» **Problem requirements**
Copy the full listing below word for word, with every line unchanged.

» **Data items**

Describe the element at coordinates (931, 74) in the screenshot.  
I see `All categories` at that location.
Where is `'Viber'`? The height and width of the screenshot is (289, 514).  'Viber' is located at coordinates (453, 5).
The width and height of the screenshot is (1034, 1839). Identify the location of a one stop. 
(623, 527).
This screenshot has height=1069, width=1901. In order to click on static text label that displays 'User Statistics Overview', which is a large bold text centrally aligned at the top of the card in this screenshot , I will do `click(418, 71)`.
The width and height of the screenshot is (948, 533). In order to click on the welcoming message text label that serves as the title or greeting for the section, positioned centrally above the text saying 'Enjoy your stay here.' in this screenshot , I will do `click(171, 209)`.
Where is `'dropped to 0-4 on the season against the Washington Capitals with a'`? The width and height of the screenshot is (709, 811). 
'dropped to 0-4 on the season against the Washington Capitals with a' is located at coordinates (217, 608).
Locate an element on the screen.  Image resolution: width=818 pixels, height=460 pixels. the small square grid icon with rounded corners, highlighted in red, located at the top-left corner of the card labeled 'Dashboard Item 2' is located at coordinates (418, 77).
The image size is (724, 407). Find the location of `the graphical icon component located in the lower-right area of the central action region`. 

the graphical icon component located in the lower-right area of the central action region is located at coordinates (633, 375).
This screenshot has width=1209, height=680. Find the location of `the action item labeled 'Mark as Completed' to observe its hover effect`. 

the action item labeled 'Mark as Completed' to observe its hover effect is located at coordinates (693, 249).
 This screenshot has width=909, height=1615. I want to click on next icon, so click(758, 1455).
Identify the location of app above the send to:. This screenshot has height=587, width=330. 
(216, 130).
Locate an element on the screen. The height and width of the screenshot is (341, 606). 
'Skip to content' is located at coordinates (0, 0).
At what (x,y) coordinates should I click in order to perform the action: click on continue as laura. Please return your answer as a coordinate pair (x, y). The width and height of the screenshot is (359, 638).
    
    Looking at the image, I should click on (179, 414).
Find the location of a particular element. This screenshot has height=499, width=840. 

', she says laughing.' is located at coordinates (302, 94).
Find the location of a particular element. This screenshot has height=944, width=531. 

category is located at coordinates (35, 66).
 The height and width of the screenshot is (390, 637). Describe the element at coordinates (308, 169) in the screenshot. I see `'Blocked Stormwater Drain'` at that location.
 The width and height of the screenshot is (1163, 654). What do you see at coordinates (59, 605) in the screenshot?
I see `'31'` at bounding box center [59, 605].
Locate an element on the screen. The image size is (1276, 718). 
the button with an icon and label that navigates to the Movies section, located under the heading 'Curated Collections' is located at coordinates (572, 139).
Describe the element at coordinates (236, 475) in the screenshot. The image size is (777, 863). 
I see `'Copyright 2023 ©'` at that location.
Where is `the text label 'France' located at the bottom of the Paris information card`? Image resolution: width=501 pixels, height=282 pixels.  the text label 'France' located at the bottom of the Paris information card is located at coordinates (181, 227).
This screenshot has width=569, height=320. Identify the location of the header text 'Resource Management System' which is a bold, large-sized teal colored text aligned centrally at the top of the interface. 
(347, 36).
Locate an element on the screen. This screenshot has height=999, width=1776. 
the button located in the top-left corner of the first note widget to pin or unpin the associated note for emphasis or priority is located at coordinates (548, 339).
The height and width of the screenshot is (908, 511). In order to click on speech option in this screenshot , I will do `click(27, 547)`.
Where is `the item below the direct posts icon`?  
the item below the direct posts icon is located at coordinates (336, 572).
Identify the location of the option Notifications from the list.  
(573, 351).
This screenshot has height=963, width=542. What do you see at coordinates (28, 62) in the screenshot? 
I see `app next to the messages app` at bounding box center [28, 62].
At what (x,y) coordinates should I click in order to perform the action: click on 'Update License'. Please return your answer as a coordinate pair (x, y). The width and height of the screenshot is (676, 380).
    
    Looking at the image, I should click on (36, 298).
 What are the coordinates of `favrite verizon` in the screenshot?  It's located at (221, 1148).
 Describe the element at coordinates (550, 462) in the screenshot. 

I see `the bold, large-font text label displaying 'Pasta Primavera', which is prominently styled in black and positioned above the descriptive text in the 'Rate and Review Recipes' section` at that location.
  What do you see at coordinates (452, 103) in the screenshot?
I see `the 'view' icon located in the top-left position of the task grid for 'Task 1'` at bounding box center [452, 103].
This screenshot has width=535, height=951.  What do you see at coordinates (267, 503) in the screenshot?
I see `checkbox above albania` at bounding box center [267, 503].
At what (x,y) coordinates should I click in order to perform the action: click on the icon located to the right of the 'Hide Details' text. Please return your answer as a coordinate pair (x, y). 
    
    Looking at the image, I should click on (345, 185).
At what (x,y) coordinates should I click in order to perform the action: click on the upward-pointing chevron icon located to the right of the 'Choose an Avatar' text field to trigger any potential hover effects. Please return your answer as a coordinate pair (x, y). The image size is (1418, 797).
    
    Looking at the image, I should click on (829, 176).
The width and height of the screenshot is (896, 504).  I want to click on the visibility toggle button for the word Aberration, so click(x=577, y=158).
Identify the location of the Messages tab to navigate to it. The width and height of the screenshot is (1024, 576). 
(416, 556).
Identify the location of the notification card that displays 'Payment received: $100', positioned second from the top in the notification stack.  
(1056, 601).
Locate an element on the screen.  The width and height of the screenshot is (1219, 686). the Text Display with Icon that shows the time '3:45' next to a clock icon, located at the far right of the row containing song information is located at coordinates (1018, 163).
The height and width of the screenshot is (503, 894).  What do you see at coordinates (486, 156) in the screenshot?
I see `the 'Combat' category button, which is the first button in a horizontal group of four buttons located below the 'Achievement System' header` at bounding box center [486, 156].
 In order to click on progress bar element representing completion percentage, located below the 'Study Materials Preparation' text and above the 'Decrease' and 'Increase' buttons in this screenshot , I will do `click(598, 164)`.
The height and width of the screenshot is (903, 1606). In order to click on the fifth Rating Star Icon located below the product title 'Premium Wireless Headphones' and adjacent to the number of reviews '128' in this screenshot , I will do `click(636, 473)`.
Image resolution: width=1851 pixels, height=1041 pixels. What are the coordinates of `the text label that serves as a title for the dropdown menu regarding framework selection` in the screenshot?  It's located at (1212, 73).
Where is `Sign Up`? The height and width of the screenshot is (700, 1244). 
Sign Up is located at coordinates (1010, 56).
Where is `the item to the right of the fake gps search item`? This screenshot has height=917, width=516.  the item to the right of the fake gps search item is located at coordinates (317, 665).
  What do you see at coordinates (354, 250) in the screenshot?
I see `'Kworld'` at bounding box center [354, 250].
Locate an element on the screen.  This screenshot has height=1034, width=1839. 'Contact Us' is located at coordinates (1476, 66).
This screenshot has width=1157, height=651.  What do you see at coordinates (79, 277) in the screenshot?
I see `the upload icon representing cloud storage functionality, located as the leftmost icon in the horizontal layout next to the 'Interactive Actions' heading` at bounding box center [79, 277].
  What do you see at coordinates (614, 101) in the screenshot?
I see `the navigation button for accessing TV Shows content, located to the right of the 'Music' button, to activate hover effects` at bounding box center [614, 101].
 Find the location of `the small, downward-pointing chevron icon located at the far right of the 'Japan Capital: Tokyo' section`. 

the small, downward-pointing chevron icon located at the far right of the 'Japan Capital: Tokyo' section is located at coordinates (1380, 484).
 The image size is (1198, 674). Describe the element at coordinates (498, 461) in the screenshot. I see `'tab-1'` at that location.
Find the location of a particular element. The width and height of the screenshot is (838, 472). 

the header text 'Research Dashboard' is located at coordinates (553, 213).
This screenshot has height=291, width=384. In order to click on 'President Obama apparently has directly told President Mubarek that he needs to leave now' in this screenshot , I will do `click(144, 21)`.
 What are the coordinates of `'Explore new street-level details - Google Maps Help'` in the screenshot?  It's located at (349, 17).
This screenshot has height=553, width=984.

» **Answer**
Describe the element at coordinates (931, 74) in the screenshot.  
I see `All categories` at that location.
Where is `'Viber'`? The height and width of the screenshot is (289, 514).  'Viber' is located at coordinates (453, 5).
The width and height of the screenshot is (1034, 1839). Identify the location of a one stop. 
(623, 527).
This screenshot has height=1069, width=1901. In order to click on static text label that displays 'User Statistics Overview', which is a large bold text centrally aligned at the top of the card in this screenshot , I will do `click(418, 71)`.
The width and height of the screenshot is (948, 533). In order to click on the welcoming message text label that serves as the title or greeting for the section, positioned centrally above the text saying 'Enjoy your stay here.' in this screenshot , I will do `click(171, 209)`.
Where is `'dropped to 0-4 on the season against the Washington Capitals with a'`? The width and height of the screenshot is (709, 811). 
'dropped to 0-4 on the season against the Washington Capitals with a' is located at coordinates (217, 608).
Locate an element on the screen.  Image resolution: width=818 pixels, height=460 pixels. the small square grid icon with rounded corners, highlighted in red, located at the top-left corner of the card labeled 'Dashboard Item 2' is located at coordinates (418, 77).
The image size is (724, 407). Find the location of `the graphical icon component located in the lower-right area of the central action region`. 

the graphical icon component located in the lower-right area of the central action region is located at coordinates (633, 375).
This screenshot has width=1209, height=680. Find the location of `the action item labeled 'Mark as Completed' to observe its hover effect`. 

the action item labeled 'Mark as Completed' to observe its hover effect is located at coordinates (693, 249).
 This screenshot has width=909, height=1615. I want to click on next icon, so click(758, 1455).
Identify the location of app above the send to:. This screenshot has height=587, width=330. 
(216, 130).
Locate an element on the screen. The height and width of the screenshot is (341, 606). 
'Skip to content' is located at coordinates (0, 0).
At what (x,y) coordinates should I click in order to perform the action: click on continue as laura. Please return your answer as a coordinate pair (x, y). The width and height of the screenshot is (359, 638).
    
    Looking at the image, I should click on (179, 414).
Find the location of a particular element. This screenshot has height=499, width=840. 

', she says laughing.' is located at coordinates (302, 94).
Find the location of a particular element. This screenshot has height=944, width=531. 

category is located at coordinates (35, 66).
 The height and width of the screenshot is (390, 637). Describe the element at coordinates (308, 169) in the screenshot. I see `'Blocked Stormwater Drain'` at that location.
 The width and height of the screenshot is (1163, 654). What do you see at coordinates (59, 605) in the screenshot?
I see `'31'` at bounding box center [59, 605].
Locate an element on the screen. The image size is (1276, 718). 
the button with an icon and label that navigates to the Movies section, located under the heading 'Curated Collections' is located at coordinates (572, 139).
Describe the element at coordinates (236, 475) in the screenshot. The image size is (777, 863). 
I see `'Copyright 2023 ©'` at that location.
Where is `the text label 'France' located at the bottom of the Paris information card`? Image resolution: width=501 pixels, height=282 pixels.  the text label 'France' located at the bottom of the Paris information card is located at coordinates (181, 227).
This screenshot has width=569, height=320. Identify the location of the header text 'Resource Management System' which is a bold, large-sized teal colored text aligned centrally at the top of the interface. 
(347, 36).
Locate an element on the screen. This screenshot has height=999, width=1776. 
the button located in the top-left corner of the first note widget to pin or unpin the associated note for emphasis or priority is located at coordinates (548, 339).
The height and width of the screenshot is (908, 511). In order to click on speech option in this screenshot , I will do `click(27, 547)`.
Where is `the item below the direct posts icon`?  
the item below the direct posts icon is located at coordinates (336, 572).
Identify the location of the option Notifications from the list.  
(573, 351).
This screenshot has height=963, width=542. What do you see at coordinates (28, 62) in the screenshot? 
I see `app next to the messages app` at bounding box center [28, 62].
At what (x,y) coordinates should I click in order to perform the action: click on 'Update License'. Please return your answer as a coordinate pair (x, y). The width and height of the screenshot is (676, 380).
    
    Looking at the image, I should click on (36, 298).
 What are the coordinates of `favrite verizon` in the screenshot?  It's located at (221, 1148).
 Describe the element at coordinates (550, 462) in the screenshot. 

I see `the bold, large-font text label displaying 'Pasta Primavera', which is prominently styled in black and positioned above the descriptive text in the 'Rate and Review Recipes' section` at that location.
  What do you see at coordinates (452, 103) in the screenshot?
I see `the 'view' icon located in the top-left position of the task grid for 'Task 1'` at bounding box center [452, 103].
This screenshot has width=535, height=951.  What do you see at coordinates (267, 503) in the screenshot?
I see `checkbox above albania` at bounding box center [267, 503].
At what (x,y) coordinates should I click in order to perform the action: click on the icon located to the right of the 'Hide Details' text. Please return your answer as a coordinate pair (x, y). 
    
    Looking at the image, I should click on (345, 185).
At what (x,y) coordinates should I click in order to perform the action: click on the upward-pointing chevron icon located to the right of the 'Choose an Avatar' text field to trigger any potential hover effects. Please return your answer as a coordinate pair (x, y). The image size is (1418, 797).
    
    Looking at the image, I should click on (829, 176).
The width and height of the screenshot is (896, 504).  I want to click on the visibility toggle button for the word Aberration, so click(x=577, y=158).
Identify the location of the Messages tab to navigate to it. The width and height of the screenshot is (1024, 576). 
(416, 556).
Identify the location of the notification card that displays 'Payment received: $100', positioned second from the top in the notification stack.  
(1056, 601).
Locate an element on the screen.  The width and height of the screenshot is (1219, 686). the Text Display with Icon that shows the time '3:45' next to a clock icon, located at the far right of the row containing song information is located at coordinates (1018, 163).
The height and width of the screenshot is (503, 894).  What do you see at coordinates (486, 156) in the screenshot?
I see `the 'Combat' category button, which is the first button in a horizontal group of four buttons located below the 'Achievement System' header` at bounding box center [486, 156].
 In order to click on progress bar element representing completion percentage, located below the 'Study Materials Preparation' text and above the 'Decrease' and 'Increase' buttons in this screenshot , I will do `click(598, 164)`.
The height and width of the screenshot is (903, 1606). In order to click on the fifth Rating Star Icon located below the product title 'Premium Wireless Headphones' and adjacent to the number of reviews '128' in this screenshot , I will do `click(636, 473)`.
Image resolution: width=1851 pixels, height=1041 pixels. What are the coordinates of `the text label that serves as a title for the dropdown menu regarding framework selection` in the screenshot?  It's located at (1212, 73).
Where is `Sign Up`? The height and width of the screenshot is (700, 1244). 
Sign Up is located at coordinates (1010, 56).
Where is `the item to the right of the fake gps search item`? This screenshot has height=917, width=516.  the item to the right of the fake gps search item is located at coordinates (317, 665).
  What do you see at coordinates (354, 250) in the screenshot?
I see `'Kworld'` at bounding box center [354, 250].
Locate an element on the screen.  This screenshot has height=1034, width=1839. 'Contact Us' is located at coordinates (1476, 66).
This screenshot has width=1157, height=651.  What do you see at coordinates (79, 277) in the screenshot?
I see `the upload icon representing cloud storage functionality, located as the leftmost icon in the horizontal layout next to the 'Interactive Actions' heading` at bounding box center [79, 277].
  What do you see at coordinates (614, 101) in the screenshot?
I see `the navigation button for accessing TV Shows content, located to the right of the 'Music' button, to activate hover effects` at bounding box center [614, 101].
 Find the location of `the small, downward-pointing chevron icon located at the far right of the 'Japan Capital: Tokyo' section`. 

the small, downward-pointing chevron icon located at the far right of the 'Japan Capital: Tokyo' section is located at coordinates (1380, 484).
 The image size is (1198, 674). Describe the element at coordinates (498, 461) in the screenshot. I see `'tab-1'` at that location.
Find the location of a particular element. The width and height of the screenshot is (838, 472). 

the header text 'Research Dashboard' is located at coordinates (553, 213).
This screenshot has height=291, width=384. In order to click on 'President Obama apparently has directly told President Mubarek that he needs to leave now' in this screenshot , I will do `click(144, 21)`.
 What are the coordinates of `'Explore new street-level details - Google Maps Help'` in the screenshot?  It's located at (349, 17).
This screenshot has height=553, width=984.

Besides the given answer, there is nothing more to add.